Город до войны были окружен лесами. Однако немцы, боявшиеся партизан, вырубили вокруг города километра два шириной полосу. Главная улица города была застроена кирпичными трехэтажными зданиями еще до октябрьского переворота. Магазины и даже бывший театр.  Я помню на месте православного храма – деревянный кинотеатр. Тут же рядом местные власти. Весь остальной город состоял из одноэтажных рубленых домов с палисадниками цветов и огромными садами за высокими заборами. На окнах обязательные ставни, с коваными запорами, пропускаемыми внутрь дома. В этом месте стены на красивой ленте подвязана металлическая задвижка и пробка с цветком из атласной ленты, чтобы дырку, в которую проталкивали металлический стержень, можно было заткнуть этой красивой пробочкой, когда ставни были открыты. В обычном доме было три или четыре комнаты, расположенные вокруг русской печи, терраса с крыльцом и сени с лестницей на чердак. Все продуманно для экономиии топлива. А топливом в этом городе была «купа» - спрессованный в кирпичики торф. Дрова использовали только для растопки. Были и дома пятистенки, а угловые даже больше того. Но все теплые жилые комнаты имели кусочек печи. В больших домах было несколько печей.

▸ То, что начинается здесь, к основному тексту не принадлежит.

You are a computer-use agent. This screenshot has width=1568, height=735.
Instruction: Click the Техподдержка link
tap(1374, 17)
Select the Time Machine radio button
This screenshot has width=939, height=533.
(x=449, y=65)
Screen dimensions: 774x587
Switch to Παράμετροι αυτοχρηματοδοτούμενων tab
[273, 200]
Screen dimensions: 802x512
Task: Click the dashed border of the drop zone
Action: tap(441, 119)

Сколько премудрости было в русских печах. Например, «грубки». Основную печь топили один раз – утром. В морозы приходилось вечером подтапливать «грубкой», маленькой топкой, выходящей в ту же трубу. Со стороны спальни пристраивали лежанку из кирпича, с топкой, проходящей под поверхностью, на которой можно было одновременно греться и спать. Считалось, что лежанку хорошо использовать для лечения немощных. Самое главное помещение – на полатях, где зимой в лютый мороз можно было жить всей семьей. Мама даже рассказывала, что учась в техникуме, чертила на полатях. Когда я была малышкой, изображала на полатях театр, отодвигая и задвигая занавесь. Со стороны гостиной поверхность печи покрывали нарядными изразцами, которые к тому же лучше сохраняли тепло благодаря воздушной прослойке. Сама топка, как правило, выходила в кухню. В передней ее части была дровяная плита, на которой можно было печь блины. Глубже за заслонкой - сама печь. Дед растапливал ее каждый день. Когда она достаточно прогревалась, он выгребал остатки углей для завтрашней растопки, закрывал заслонкой, ставил горшок с углями в специальное арочное углубление под печкой и шел будить бабушку. Дальше начинала колдовать она. Весь обед ставили в печь сразу и на весь день. Такой способ приготовления называется томлением. Вот такая томленая пища оказалась самой полезной, и уже высокообразованные дамы вроде меня и моих подруг покупали очень дорогую «цепторовскую» посуду,  чтобы в наших условиях использовать этот метод приготовления пищи. Кроме того в печи пища до вечера оставалась теплой. В ненарядной кухонной поверхности печи большое количество приспособлений – выемок для сушки рукавичек и валенок, для спичек. Над плитой – место для сушки грибов.